Using the obtained layered silicate-containing aliphatic polyamide resin, except for following the formulation shown in Table 3, after performing the same dry blend as in Example 1, injection molding was carried out. The metallic feeling and scratch resistance were evaluated. The results are shown in Table 3.

Example 6
50 parts by mass of semi-aromatic polyamide resin fine powder (P-1), 53 parts by mass of layered silicate-containing aliphatic polyamide resin (P-6), and 1 part by mass of metallic pigment (c-1) were dry-blended. 5 The same melt-kneading was performed. The kneading conditions were a barrel temperature setting of 300 ° C. to 320 ° C., a screw rotation speed of 250 rpm, and a discharge rate of 20 kg / h to obtain polyamide resin composition pellets. The same injection molding as in Example 1 was performed using the pellets. The resulting plate-like molded product was evaluated for metallic feeling and scratch resistance. The results are shown in Table 3.

Example 7
A plate-like molded body was obtained in the same manner as in Example 6 except that the composition shown in Table 3 was followed, and the metallic feeling and scratch resistance were evaluated. The results are shown in Table 3.

Examples 8 and 14
A plate-like molded body was obtained in the same manner as in Example 5 except that the composition shown in Table 3 was followed, and the metallic feeling and scratch resistance were evaluated. The results are shown in Table 3.

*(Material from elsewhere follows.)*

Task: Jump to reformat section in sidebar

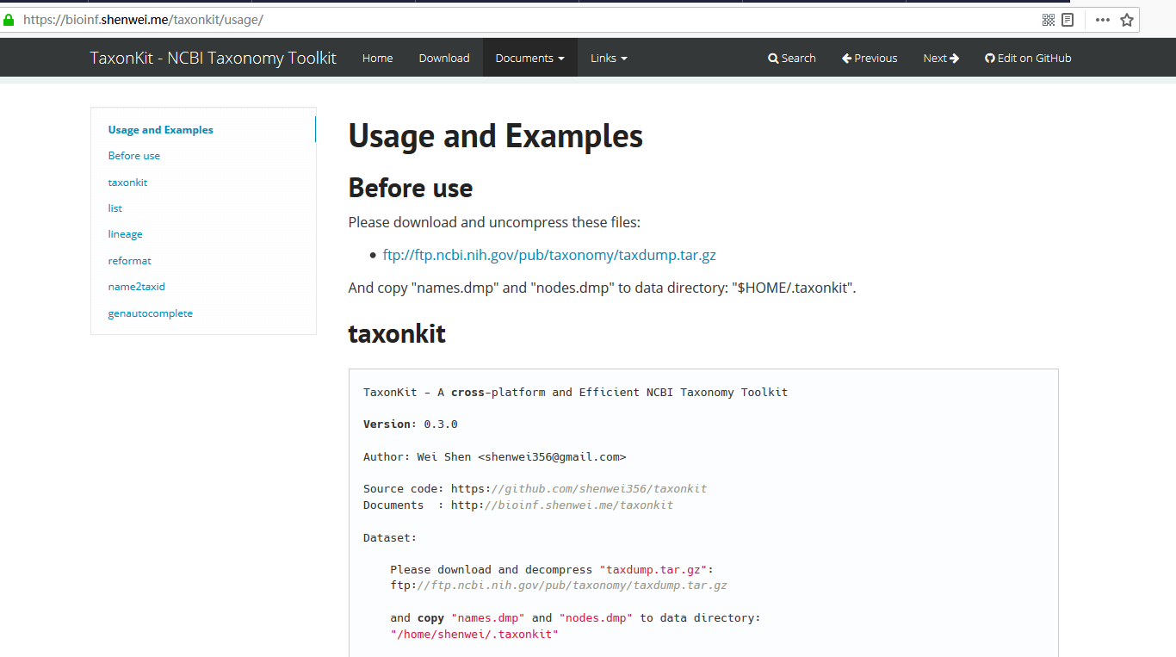Action: coord(130,261)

  In Examples 1-15, since the composition of the present invention was followed, a polyamide resin composition excellent in metallic feeling and scratch resistance could be obtained.

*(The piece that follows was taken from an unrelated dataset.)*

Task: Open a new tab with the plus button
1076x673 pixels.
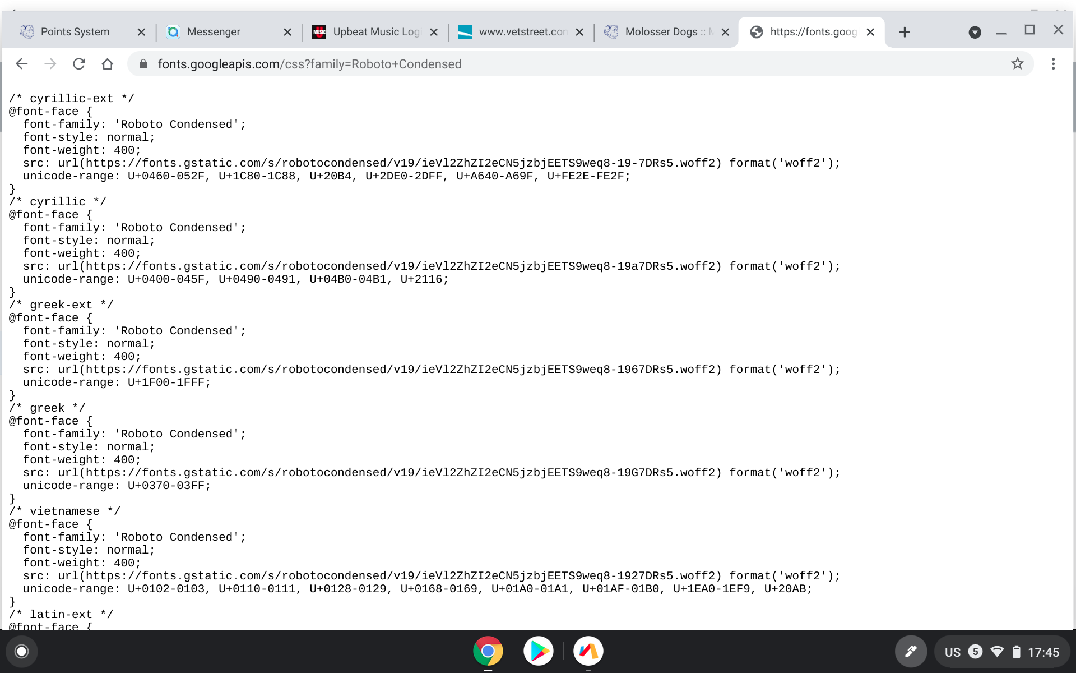Action: click(904, 32)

  Since Comparative Example 1 did not use a semi-aromatic polyamide resin, the scratch resistance was insufficient.

  Since Comparative Example 2 did not use an aliphatic polyamide resin, the metallic feeling was insufficient.

  Since Comparative Example 3 did not use a layered silicate, the metallic feeling was insufficient, and the scratch resistance was also inferior.

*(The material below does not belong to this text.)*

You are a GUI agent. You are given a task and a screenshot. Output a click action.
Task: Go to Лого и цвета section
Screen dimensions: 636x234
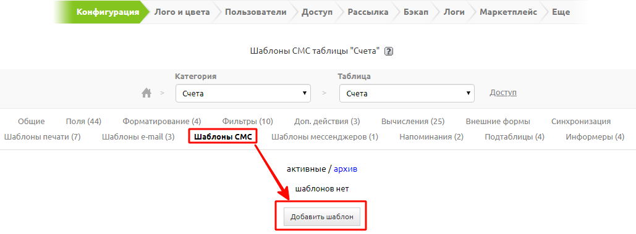(x=182, y=12)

  Since the comparative example 4 did not use a metallic pigment, it did not have a metallic feeling at all.

Claims (10)

  For a total of 100 parts by mass of the semi-aromatic polyamide resin (A-1) and the aliphatic polyamide resin (A-2), 1 to 10 parts by mass of the layered silicate (B), 0.5 to 5 of the metallic pigment (C) A polyamide resin composition containing parts by mass.   The polyamide resin composition according to claim 1, wherein the layered silicate (B) is dispersed in the aliphatic polyamide (A-2).   The aliphatic polyamide resin (A-2) in which the layered silicate (B) is dispersed is obtained by dispersing and polymerizing the layered silicate (B) with respect to the monomer component constituting the aliphatic polyamide resin. The polyamide resin composition according to claim 2.   The blending ratio of the semi-aromatic polyamide resin (A-1) and the aliphatic polyamide resin (A-2) is (A-1) / (A-2) = 95/5 to 30/70 (mass ratio). The polyamide resin composition according to any one of claims 1 to 3.   The polyamide resin composition according to any one of claims 1 to 4, wherein the semi-aromatic polyamide resin (A-1) is any one of polyamide 8T, polyamide 9T, polyamide 10T, polyamide 11T, and polyamide 12T. .   The polyamide resin composition according to any one of claims 1 to 5, wherein the aliphatic polyamide resin (A-2) is any one of polyamide 6, polyamide 66, polyamide 11, and polyamide 12.   The layered silicate (B) is at least one selected from fluorine mica, montmorillonite, and hectorite, and the polyamide resin composition according to any one of claims 1 to 6.   8. The polyamide resin composition according to claim 1, wherein the metallic pigment (C) is one selected from aluminum, iron, oxides thereof, and titanium-coated mica.   The molded object formed by shape | molding the polyamide resin composition in any one of Claims 1-8. After mixing powder made of semi-aromatic polyamide resin (A-1) with metallic pigment (C) attached using an additive and resin pellets made of aliphatic polyamide resin containing layered silicate (B), injection The method for producing a molded body according to claim 9, wherein the molding is performed.